Его жена Рут покоилась на другом, более старом кладбище, где давно уже не осталось мест для захоронений. Она бы только порадовалась, если бы знала, что после смерти муж не окажется рядом с ней снова – она и при жизни не слишком любила его общество.

Медная табличка на памятнике гласила: «Здесь нашел вечное пристанище Мортимер Лейтон, любящий отец Аманды и Мэриан». Эпитафия была придумана Амандой, об этом можно было догадаться с первого взгляда: она была очень привязана к отцу, а тот, в свою очередь, обожал ее, щедро расточая дары, столь необходимые ребенку, чтобы знать, что он любим и желанен. Что касается Мэриан, она без колебаний вычеркнула бы слово «любящий».

Похороны были немноголюдными и удручающе унылыми, как любые похороны на свете, невзирая на разгар весны и на то, что земля вокруг свежей могилы была вся в цветах. Кроме дочерей покойного, пастора и деловых партнеров, явилась только горстка слуг.

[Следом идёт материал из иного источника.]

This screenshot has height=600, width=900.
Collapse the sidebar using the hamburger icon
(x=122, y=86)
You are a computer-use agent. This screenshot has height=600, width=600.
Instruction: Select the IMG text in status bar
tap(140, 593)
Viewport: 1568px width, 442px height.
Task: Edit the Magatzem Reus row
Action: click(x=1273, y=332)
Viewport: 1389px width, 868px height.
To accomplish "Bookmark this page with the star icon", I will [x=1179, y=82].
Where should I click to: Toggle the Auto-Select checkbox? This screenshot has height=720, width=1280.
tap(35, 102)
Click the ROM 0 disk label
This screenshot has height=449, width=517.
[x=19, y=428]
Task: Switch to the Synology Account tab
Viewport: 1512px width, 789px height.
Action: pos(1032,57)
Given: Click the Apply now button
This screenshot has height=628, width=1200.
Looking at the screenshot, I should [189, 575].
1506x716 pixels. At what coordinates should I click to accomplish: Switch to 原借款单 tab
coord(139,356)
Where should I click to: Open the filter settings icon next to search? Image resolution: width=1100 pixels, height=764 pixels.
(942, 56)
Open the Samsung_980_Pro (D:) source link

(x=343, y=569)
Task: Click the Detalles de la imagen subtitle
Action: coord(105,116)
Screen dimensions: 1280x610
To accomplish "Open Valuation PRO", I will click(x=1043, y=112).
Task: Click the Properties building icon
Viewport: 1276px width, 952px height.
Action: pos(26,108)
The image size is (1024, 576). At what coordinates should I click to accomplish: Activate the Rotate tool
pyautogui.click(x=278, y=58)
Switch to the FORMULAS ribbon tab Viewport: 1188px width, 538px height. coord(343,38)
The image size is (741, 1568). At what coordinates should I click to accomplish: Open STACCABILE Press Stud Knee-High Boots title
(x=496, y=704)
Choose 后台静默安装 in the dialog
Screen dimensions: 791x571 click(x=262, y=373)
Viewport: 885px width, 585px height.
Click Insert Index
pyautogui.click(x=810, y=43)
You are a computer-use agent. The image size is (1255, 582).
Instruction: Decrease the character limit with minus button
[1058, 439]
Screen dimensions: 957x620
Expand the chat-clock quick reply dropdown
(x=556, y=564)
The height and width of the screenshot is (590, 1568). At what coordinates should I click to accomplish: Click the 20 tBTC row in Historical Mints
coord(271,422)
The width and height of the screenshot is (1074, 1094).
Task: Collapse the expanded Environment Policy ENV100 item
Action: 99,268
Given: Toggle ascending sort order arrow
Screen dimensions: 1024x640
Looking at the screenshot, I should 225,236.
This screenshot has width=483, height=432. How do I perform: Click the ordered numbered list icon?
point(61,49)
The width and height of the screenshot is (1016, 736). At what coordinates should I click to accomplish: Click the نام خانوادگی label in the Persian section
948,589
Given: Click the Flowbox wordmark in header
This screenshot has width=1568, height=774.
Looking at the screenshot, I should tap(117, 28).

Все шло на удивление чинно. Никто ни разу не прервал заупокойную молитву ни горькими рыданиями, ни даже громким всхлипыванием – не то что на похоронах Рут, когда Мэриан, забыв приличия, разрыдалась взахлеб (смерть матери означала для нее утрату единственного близкого человека). В этот день рыдать следовало бы Аманде, которая была любимицей отца с первого дня ее жизни. Однако с тех пор как сестры узнали, что их отец погиб, упав под поезд, когда переходил из одного вагона в другой, на обратном пути из Чикаго, куда ездил по делам, Аманда не проронила ни единой слезинки.

Прислуга перешептывалась, что молодая хозяйка, должно быть, в глубоком шоке. Мэриан могла бы согласиться с этим, вот только Аманда и не думала отрицать тот факт, что отца больше нет. Она говорила об этом спокойно, как о незначительном повседневном событии. Если это и был шок, то неизвестный науке, а скорее всего дело было в том, что Аманда интересовалась только собой и тем, как изменится ее жизнь. Вот и теперь ее больше интересовали последствия отцовской смерти, чем сам ее факт.

Это была достойная дочь своего отца. Мортимер был способен на одну-единственную любовь, и любовью этой стала Аманда. Мэриан поняла это в очень раннем возрасте и постепенно утратила всякую надежду на перемены. Никогда, ни единым словом или взглядом отец не дал понять, что такие перемены возможны.

Мортимер Лейтон не любил свою жену. Это был брак по расчету, союз двух людей, у которых был общий очаг, общая крыша над головой и кое-какие общие интересы. Но не любовь. Они уживались – и только. Родители отца умерли еще до рождения Мэриан, и она понятия не имела, был ли он к ним хоть сколько-нибудь привязан, а тетку едва помнила. Отец никогда не упоминал о ней и, как видно, не интересовался тем, что сталось с его единственной сестрой. Но Аманду он обожал, и в этом невозможно было усомниться. С самого ее рождения он носился с ней и баловал как только возможно. Из двоих дочерей он, казалось, видел только одну. Не то чтобы он пренебрегал нуждами Мэриан – вовсе нет. Как и Аманда, она ни в чем не знала недостатка. Все делилось поровну. Все, кроме любви и тепла.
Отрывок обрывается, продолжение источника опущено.